EXCERPTED PASSAGE
_ _ _

And the query service is updated.
-
(audience clapping)
-
And the idea of this is it'll allow
people to try out Wikibases.
-
Hopefully, it'll even be able
to allow people to...
-
have their real Wikibases here.
-
At the moment you can create
as many as you want
-
and they all just appear
in this lovely list.
-
As I said, there's lots of bugs
but it's all super quick.
-
Exactly how this is going to continue
in the future, we don't know yet
-
because I only finished writing this
in the last few days.
-
It's currently behind an invitation code
so that if you want to come try it out,
-
come and talk to me.
-
And if you have any other comments
or thoughts, let me know.
-
Oh, three minutes...40. That's...
That's not that bad.
-
Thanks.
-
(audience clapping)
-
Any questions?
-
(audience 5) Does the Quick Statements
and the Query Service
-
are automatically updated?
-
Yes. So the idea is that
there will be somebody,
-
at the moment, me,
-
maintaining all of the horrible stuff
-
that you don't have to behind the scenes.
-
So kind of think of it like GitHub.com,
-
but you don't have to know anything
about Git to use it. It's just all there.
-
- [inaudible]
- Yeah, we'll get that.
-
But any of those
big hosted solution things.
-
- (audience 6) A feature request.
- Yes.
-
Is there any-- In Scope
-
do you have plans on making it
so you can easily import existing...
-
- Wikidata...
- I have loads of plans.
-
Like I want there to be a button
where you can just import
-
another whole Wikibase and all of--yeah.
-
There will, in the future list
that's really long. Yeah.
-
(audience 7) I understand that it's...
you want to make it user-friendly
-
but if I want to access
to the machine itself, can I do that?
-
Nope.
(audience laughing)
-
So again, like, in the longer term future,
there are possib...
-
Everything's possible,
but at the moment, no.
-
(audience 8) Two questions.
Is there a plan to have export tools
-
so that you can export it
to your own Wikibase maybe at some point?
-
- Yes.
- Great.
-
And is this a business?
-
I have no idea.
(audience laughing)
-
Not currently.
-
(audience 9) What if I stop
using it tomorrow,
-
how long will the data be there?
-
So my plan was at the end of WikidataCon
I was going to delete all of the data
-
and there's a Wikibase Workshop
on a Sunday,
-
and we will maybe be using this
for the Wikibase workshop
-
so that everyone can have
their own Wikibase.
-
And then, from that point,
I probably won't be deleting the data
-
so it will all just stay there.
-
(moderator) Question.
-
(audience 10) It's two minutes...
-
Alright, fine. I'll allow two more
questions if you talk quickly.
-
(audience laughing)
-
- Alright, good people.
- Thank you, Adam.
-
Thank you for letting me test
my demo... I mean...

_ _ _

PROVIDED MATERIAL
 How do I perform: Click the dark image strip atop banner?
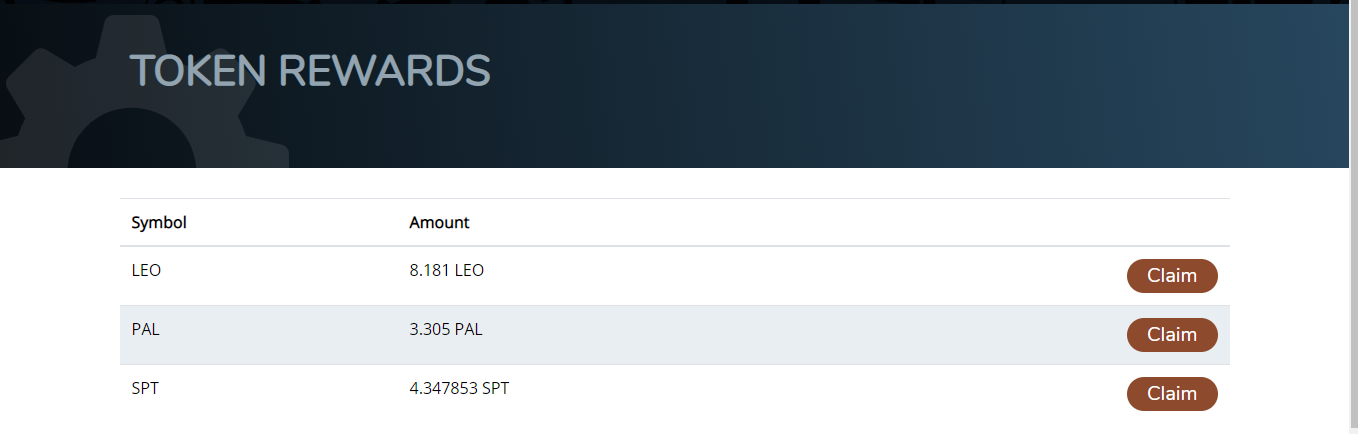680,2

_ _ _

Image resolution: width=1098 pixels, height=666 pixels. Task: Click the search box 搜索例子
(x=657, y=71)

_ _ _

REQUIRED WORK
1 > Reproduce the part of the Wikibase talk transcript that opens with the words containing "you want to make" and closes with "there are possib...".
2 > According to the Wikibase talk transcript, are these statements true? (a) Anyone can currently use the service without an invitation code. (b) Users can currently get access to the machine itself. (c) The speaker finished writing the service only in the last few days. Answer yes or no to each and quote the words of the transcript that decide it.
The records are separate material with no connection to the Wikibase talk transcript.

ANSWERS PROVIDED
1 >
you want to make it user-friendly
-
but if I want to access
to the machine itself, can I do that?
-
Nope.
(audience laughing)
-
So again, like, in the longer term future,
there are possib...

2 >
(a) No: "It's currently behind an invitation code"
(b) No: "Everything's possible, but at the moment, no."
(c) Yes: "because I only finished writing this in the last few days."